Ilustración por María Emilia Giordano -

Esta es la primera parte de la adaptación teatral de Alejandro Maci del texto de Despentes, que se pensó en forma de trilogía. Durante tres fines de semana, y en el marco de la reapertura con nueva gestión del Teatro Nacional Argentino, tres actrices de renombre bajo tres direcciones distintas protagonizaron distintos fragmentos del libro: los viernes tuvo lugar “Porno Brujas” con la actuación de Andrea Bonelli y la dirección de Mónica Viñao; los sábados, “Chica King Kong” con Mercedes Morán bajo la dirección de Romina Paula; los domingos Soledad Silveyra protagonizó “Durmiendo con el enemigo” dirigida por Claudio Tolcachir.

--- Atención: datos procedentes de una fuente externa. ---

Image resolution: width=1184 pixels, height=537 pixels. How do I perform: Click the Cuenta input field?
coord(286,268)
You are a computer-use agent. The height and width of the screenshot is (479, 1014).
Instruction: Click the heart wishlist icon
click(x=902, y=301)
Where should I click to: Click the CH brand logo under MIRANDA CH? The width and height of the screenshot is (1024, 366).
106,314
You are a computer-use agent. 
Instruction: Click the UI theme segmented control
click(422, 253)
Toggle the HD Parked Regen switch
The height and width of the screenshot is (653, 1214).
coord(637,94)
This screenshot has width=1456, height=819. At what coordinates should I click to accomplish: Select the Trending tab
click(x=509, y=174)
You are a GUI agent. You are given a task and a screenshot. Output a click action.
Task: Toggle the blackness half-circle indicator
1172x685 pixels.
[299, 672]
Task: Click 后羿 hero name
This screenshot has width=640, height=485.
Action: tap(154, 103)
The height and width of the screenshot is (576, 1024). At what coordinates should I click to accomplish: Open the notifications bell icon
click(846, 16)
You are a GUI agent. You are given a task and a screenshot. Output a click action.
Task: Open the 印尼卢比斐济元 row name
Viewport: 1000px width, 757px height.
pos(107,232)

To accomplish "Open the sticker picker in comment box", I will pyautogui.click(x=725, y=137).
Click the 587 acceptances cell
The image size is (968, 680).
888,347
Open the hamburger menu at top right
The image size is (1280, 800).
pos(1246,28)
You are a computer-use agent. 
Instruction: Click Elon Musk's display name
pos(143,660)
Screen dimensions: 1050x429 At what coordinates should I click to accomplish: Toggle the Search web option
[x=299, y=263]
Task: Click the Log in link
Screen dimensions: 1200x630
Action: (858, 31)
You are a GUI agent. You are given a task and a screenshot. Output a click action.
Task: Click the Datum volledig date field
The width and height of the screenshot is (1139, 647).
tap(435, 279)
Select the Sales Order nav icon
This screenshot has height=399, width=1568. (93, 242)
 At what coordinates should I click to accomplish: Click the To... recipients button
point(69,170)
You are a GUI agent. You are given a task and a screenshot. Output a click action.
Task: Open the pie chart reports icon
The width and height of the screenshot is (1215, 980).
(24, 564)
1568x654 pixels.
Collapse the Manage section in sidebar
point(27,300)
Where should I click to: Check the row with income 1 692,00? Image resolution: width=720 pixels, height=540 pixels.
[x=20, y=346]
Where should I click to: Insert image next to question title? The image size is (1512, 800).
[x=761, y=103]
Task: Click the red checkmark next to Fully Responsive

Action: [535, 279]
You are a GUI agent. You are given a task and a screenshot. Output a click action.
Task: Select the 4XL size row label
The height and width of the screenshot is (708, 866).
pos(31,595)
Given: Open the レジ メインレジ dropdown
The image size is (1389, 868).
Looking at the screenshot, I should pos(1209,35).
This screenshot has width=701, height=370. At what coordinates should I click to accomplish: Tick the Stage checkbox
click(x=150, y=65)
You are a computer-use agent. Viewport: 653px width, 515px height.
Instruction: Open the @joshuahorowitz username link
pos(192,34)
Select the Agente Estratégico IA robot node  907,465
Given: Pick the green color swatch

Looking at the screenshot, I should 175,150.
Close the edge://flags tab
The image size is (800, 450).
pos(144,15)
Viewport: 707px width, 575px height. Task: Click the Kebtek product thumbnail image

En Porno Brujas, la adaptación pone en escena dos partes del libro. Durante el comienzo de la obra, Andrea Bonelli monologa y la pantalla reproduce de fondo imágenes sensuales de, en su mayoría, alimentos dulces, deliciosos: chocolate que se derrite en forma de hilo sobre una copa de crema chantilly perfectamente servida, bananas siendo bañadas con dulces, mucha más crema, mucho más chocolate, lo que parece ser crema pastelera también cayendo suavemente sobre churros. La cercanía y el foco puesto en los lugares justos, la formas fálicas y el fuera de foco dejando como imagen una textura similar a la de la piel dan lugar a la imaginación erótica, a la fantasía.


El monólogo es el recitado del libro de la autora francesa que habla sobre el cine porno, su efecto en el público, su éxito rotundo. Es una industria que podría haber sido millonaria, de primerísima calidad, pero fue atacada por la mirada moralmente evangelizada que reproduce la represión del deseo y que a nivel macro, directamente, prohibió este género. Es esa mirada que se aterra, a la cual le resultan inapropiadas este tipo de representaciones, que no da lugar a la masturbación porque el sexo es únicamente una forma de reproducción y de mantener viva a la especie. Mirada, por supuesto, hipócrita en su gran mayoría. “El pueblo llena las salas y descubre la noción del placer”, dice Despentes, y expone el motivo por el cual este cine se transforma en un peligro para los sectores dominantes. Luego, señala: “No habrá más posibilidad de dirigir películas ambiciosas, de filmar el sexo como se dedicarán a filmar la guerra, el amor romántico o los gángsters”, y así deja en evidencia los valores que sí fueron avalados para que la industria cinematográfica crezca hasta niveles multimillonarios y este tipo de films lleguen hasta las salas más remotas en cada rincón del planeta.


En la que podría llamarse la segunda parte de la puesta en escena, el monólogo retoma la primera parte de Teoría King Kong, en la cual Despentes se autodefine y esclarece desde dónde escribe, desde qué lugar como mujer va a pararse: “Escribo desde las feas, para las feas, las viejas, las camioneras, las frígidas, las mal cogidas, las incogibles, las histéricas, las chifladas, todas las excluidas de la gran feria de las que están buenas”. En este momento, la representación teatral choca porque mientras Andrea Bonelli recita estas palabras, la vemos a ella siendo otra cosa. Es decir, no es ella esa mujer que se está nombrando en el texto.


Por otro lado, es importante destacar que esta nueva gestión del Teatro, con su reapertura y la decisión de estrenar con esta obra, es una decisión política y una toma de postura. Pero deja lugar a pensar qué posicionamiento se está tomando en concreto. Es importante la elección de adaptar un texto feminista, pero en algún punto se está eligiendo un feminismo específico. Despentes escribe con una prosa punzante haciendo una crítica al capitalismo patriarcal, pero desde su lugar determinado: mujer cis, blanca, primermundista. La postura tomada no sería precisamente de un feminismo interseccional. Además, llama la atención que la adaptación del texto y la dirección de una de las obras estén a cargo de varones cis. ¿Qué están queriendo decir con esto? Damos un paso adelante en el plano simbólico, pero en el de la realidad todavía falta: seguimos exigiendo que mujeres, lesbianas, no binaries, trans, travestis y queers ocupen estos lugares.